EXERCISE DESCRIPTION
Filter these entries, keeping only lines that hold the word "Facebook".

(Records excerpted from a collection)
==*==
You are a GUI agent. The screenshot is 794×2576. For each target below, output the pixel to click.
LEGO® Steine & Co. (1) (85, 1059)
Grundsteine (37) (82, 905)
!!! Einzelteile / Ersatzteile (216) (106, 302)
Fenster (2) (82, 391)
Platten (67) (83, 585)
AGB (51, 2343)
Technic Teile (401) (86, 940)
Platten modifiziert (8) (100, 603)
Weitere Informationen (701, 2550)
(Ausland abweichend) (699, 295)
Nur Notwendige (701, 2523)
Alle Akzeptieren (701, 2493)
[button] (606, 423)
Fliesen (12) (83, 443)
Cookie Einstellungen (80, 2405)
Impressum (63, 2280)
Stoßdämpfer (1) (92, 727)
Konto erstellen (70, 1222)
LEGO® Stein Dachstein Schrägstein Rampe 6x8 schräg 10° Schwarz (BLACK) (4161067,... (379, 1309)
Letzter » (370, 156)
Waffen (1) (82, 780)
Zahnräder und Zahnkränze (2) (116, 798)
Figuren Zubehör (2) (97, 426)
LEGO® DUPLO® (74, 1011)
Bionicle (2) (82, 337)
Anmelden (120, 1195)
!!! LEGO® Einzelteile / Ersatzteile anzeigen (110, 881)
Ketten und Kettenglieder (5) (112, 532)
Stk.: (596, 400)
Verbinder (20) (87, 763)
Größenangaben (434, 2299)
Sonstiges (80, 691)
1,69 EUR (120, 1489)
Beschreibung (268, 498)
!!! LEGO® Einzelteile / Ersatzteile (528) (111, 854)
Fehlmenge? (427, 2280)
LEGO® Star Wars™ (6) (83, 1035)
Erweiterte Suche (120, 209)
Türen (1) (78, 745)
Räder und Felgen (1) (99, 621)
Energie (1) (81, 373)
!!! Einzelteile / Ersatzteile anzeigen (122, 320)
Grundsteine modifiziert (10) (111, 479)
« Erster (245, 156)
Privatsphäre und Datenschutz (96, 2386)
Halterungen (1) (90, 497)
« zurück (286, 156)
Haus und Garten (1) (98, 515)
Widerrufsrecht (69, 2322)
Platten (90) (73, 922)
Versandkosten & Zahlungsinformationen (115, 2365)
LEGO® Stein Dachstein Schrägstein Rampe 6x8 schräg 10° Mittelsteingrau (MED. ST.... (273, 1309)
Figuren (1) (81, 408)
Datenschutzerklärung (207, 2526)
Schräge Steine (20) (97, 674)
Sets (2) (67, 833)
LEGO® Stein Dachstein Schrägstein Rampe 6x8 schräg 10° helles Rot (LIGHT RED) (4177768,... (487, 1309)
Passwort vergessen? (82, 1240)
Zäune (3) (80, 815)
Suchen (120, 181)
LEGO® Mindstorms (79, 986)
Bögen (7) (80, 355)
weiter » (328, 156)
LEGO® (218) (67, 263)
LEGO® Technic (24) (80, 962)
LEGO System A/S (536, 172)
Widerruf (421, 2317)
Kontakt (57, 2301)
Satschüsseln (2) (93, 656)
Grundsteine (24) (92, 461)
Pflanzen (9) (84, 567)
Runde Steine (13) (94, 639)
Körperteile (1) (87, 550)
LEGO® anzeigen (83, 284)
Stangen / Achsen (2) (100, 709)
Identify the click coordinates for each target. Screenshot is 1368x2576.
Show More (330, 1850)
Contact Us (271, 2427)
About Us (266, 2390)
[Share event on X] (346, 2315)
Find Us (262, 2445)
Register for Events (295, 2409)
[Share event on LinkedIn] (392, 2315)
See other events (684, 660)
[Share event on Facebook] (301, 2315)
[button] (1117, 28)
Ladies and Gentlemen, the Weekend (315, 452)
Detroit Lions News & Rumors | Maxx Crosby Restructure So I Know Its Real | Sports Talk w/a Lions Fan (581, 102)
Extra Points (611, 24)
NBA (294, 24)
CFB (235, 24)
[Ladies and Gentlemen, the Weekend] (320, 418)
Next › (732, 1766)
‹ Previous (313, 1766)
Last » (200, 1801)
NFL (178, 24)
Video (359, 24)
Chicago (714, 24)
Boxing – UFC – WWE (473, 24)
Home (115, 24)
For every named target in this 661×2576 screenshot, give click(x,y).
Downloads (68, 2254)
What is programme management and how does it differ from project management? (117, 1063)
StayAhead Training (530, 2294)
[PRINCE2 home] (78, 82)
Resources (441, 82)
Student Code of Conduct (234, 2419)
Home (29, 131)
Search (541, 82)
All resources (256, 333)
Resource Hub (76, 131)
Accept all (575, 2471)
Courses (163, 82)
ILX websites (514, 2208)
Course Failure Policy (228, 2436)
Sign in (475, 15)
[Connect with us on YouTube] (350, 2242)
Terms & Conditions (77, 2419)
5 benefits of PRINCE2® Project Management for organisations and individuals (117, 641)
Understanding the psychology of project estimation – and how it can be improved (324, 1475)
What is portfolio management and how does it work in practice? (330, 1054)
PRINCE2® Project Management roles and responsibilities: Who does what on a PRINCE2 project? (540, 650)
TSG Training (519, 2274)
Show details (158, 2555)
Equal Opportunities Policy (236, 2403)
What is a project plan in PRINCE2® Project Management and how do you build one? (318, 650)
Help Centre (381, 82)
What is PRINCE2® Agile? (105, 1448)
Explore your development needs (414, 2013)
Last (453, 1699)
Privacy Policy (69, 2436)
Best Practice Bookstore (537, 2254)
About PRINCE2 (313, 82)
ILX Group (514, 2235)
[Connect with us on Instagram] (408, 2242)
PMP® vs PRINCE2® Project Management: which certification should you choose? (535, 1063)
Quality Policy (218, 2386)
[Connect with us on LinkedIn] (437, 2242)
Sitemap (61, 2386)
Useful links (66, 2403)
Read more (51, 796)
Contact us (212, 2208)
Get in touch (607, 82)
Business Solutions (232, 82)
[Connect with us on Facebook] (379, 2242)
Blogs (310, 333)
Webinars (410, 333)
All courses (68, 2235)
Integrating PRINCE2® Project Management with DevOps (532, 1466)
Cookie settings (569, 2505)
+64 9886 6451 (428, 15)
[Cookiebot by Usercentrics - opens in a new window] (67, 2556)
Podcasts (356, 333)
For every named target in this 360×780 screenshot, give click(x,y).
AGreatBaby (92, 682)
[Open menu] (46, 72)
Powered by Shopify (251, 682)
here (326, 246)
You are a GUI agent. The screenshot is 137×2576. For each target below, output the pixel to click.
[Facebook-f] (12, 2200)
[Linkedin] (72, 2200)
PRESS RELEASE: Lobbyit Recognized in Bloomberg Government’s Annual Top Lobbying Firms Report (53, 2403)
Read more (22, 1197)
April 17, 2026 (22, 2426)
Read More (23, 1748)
==*==
ANSWER AREA
[Share event on Facebook] (301, 2315)
[Connect with us on Facebook] (379, 2242)
[Facebook-f] (12, 2200)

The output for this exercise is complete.